Pada kesempatan ini,
Pengertian Pakar akan membahas mengenai Yayasan secara lengkap di bawah ini.
Pengertian Yayasan
adalah suatu badan hukum yang terdiri atas kekaayaan yang dipisahkan
dalam mencapai tujuan tertentu di bidang sosial, kemaanusiaan dan
keagamaan, yang anggota tidak dimiliki.
Persyaratan Mendirikan Yayasan
yaitu pendirian yayasan harus dengan akta notaris yang selanjutnya
dilakukan permohonan pengesahan kepada Kementrian Hukum dan Hak Asasi
Manusia (Kemenkumham), serta diumumkan di dalam berita negara republik
Indonesia (BNRI). Permohonan pengesahan badan hukum yayasan dilakukan
dengan bantuan dari notaris yang berwenang melalui sistem administrasi
badan hukum yang dilakukan secara online.
Dalam UU Yayasan, menentukan bahwa
organ yayasan terdiri atas pembina, pengurus dan pengawasnya. Hal ini
jelas ditegaskan pada Pasal 2 UU Yayasan yang menyebutkan bahwa organ yayasan terdiri atas pembina, pengurus dan pengawasannya.

_____

KETENTUAN TUGAS:
Jawablah pertanyaan-pertanyaan berikut berdasarkan bacaan tentang yayasan di atas.
(a) Dengan akta apa pendirian yayasan harus dilakukan?
(b) Di mana pendirian yayasan diumumkan?
(c) Pasal berapa dalam UU Yayasan yang menegaskan susunan organ yayasan?

Data Tersimpan:
_____

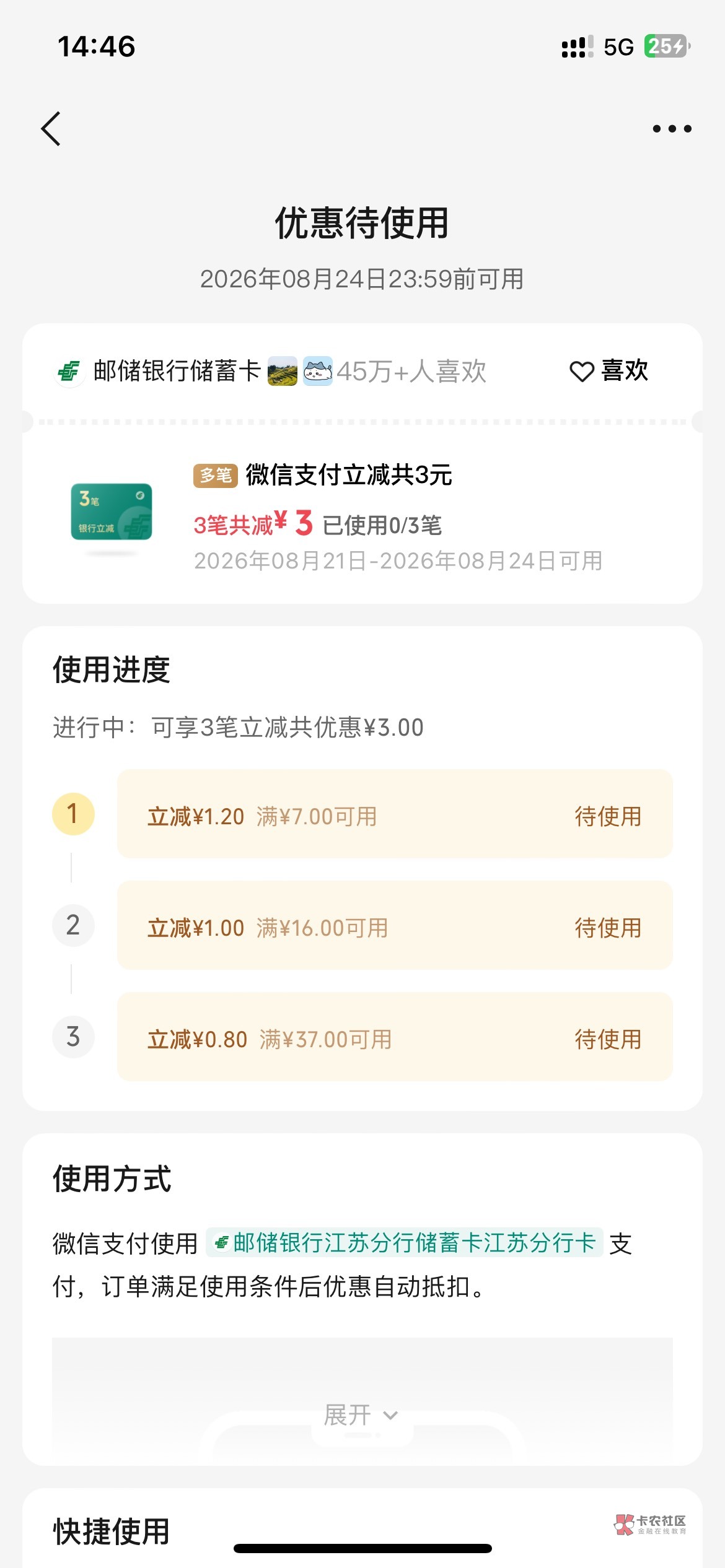Open the 立减¥1.00 满¥16.00 discount row
The image size is (725, 1568).
coord(395,925)
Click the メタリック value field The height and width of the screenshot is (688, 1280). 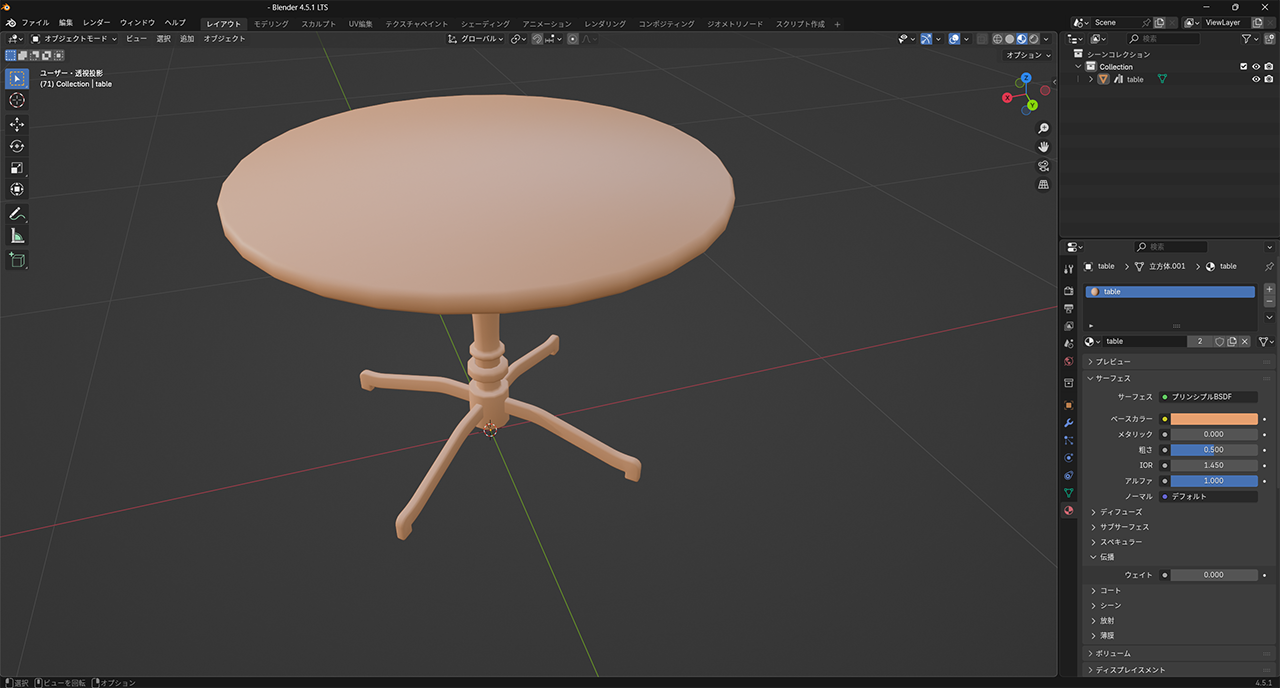(1213, 434)
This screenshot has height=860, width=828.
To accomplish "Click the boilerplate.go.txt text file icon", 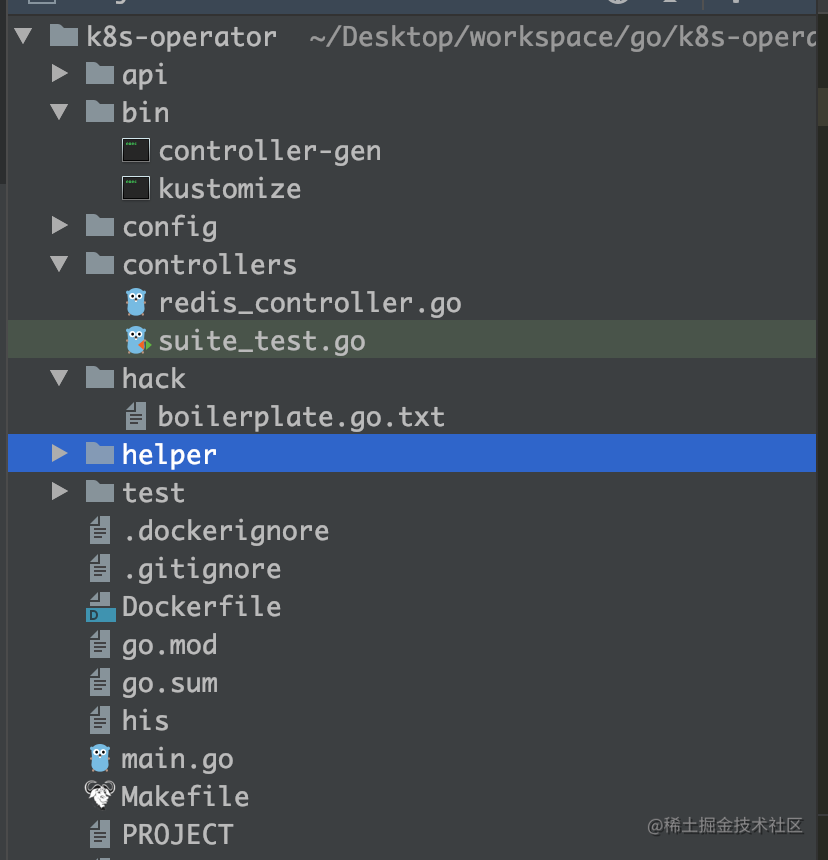I will (x=136, y=416).
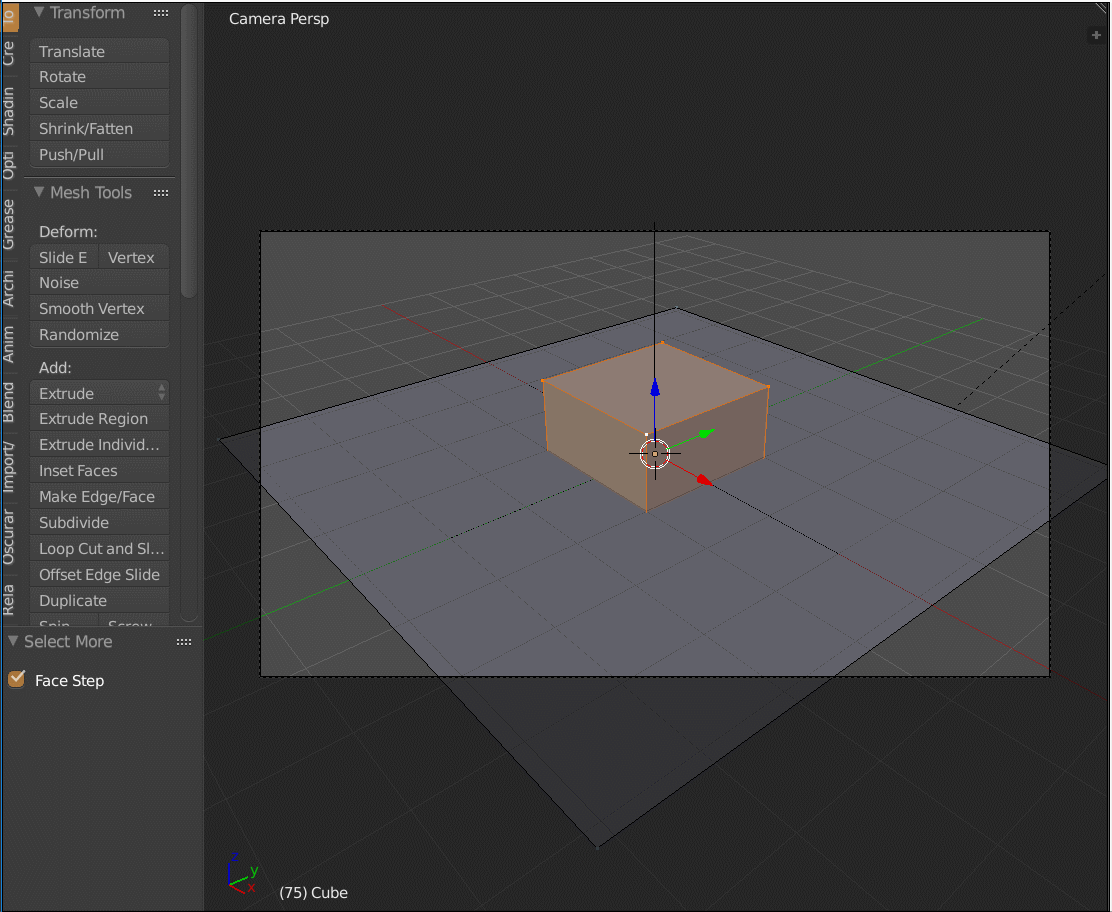Click the 3D cursor crosshair on the cube

pos(655,454)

_____

HASIL LATIHAN:
(a) Akta notaris.
(b) Di dalam berita negara Republik Indonesia (BNRI).
(c) Pasal 2.